→ GOAL 1:
From the forum thread excerpt on launching work-groups, reproduce the stretch from "The above mentioned" through "running the code." word for word.
→ GOAL 2:
Answer these questions using the forum thread excerpt on launching work-groups:
(a) What value is given to num_groups in the suggested replacement lines?
(b) How many work-items does the reply say the code will launch?
(c) What name is used in the greeting of the follow-up message?

→ PAGE EXTRACT:
076 : cgh.parallel_for_work_group<class convl>(range<1>(N - (conv_kernel.get_count() - 1)), [=](group<1> g) {

Please try replacing the above line 76 with below lines in your code

range<1> num_groups(2);
range<1> group_size((N - (conv_kernel.get_count() - 1))/2);
cgh.parallel_for_work_group<class convl>(num_groups,group_size, [=](group<1> g) {

The above mentioned lines will launch a total (N - (conv_kernel.get_count() - 1)) number of work-items. i.e 998 work-items according to your code.

Please let us know if you still face any issues in running the code.

Regards

Goutham

GouthamK_Intel · ‎04-15-2020

Hi Nyan,

Could you confirm if the issue is resolved?

Please let us know if you face any issues with code.

→ INFORMATION SHOWN:
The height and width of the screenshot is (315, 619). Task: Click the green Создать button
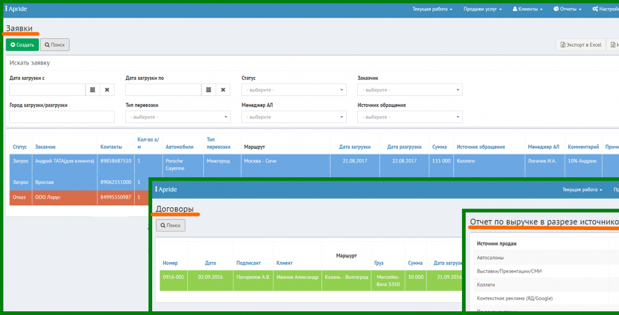point(23,45)
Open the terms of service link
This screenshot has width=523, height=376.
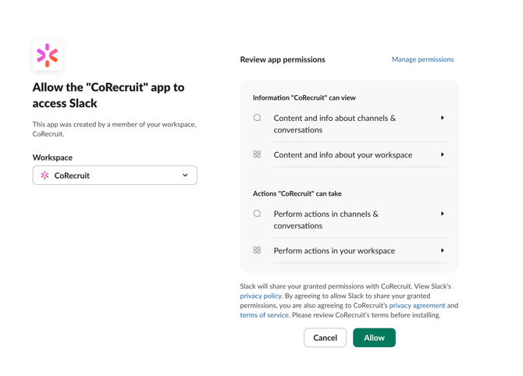coord(264,315)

→ CORRECT RESULT 1:
The above mentioned lines will launch a total (N - (conv_kernel.get_count() - 1)) number of work-items. i.e 998 work-items according to your code.

Please let us know if you still face any issues in running the code.

→ CORRECT RESULT 2:
(a) 2
(b) 998
(c) Nyan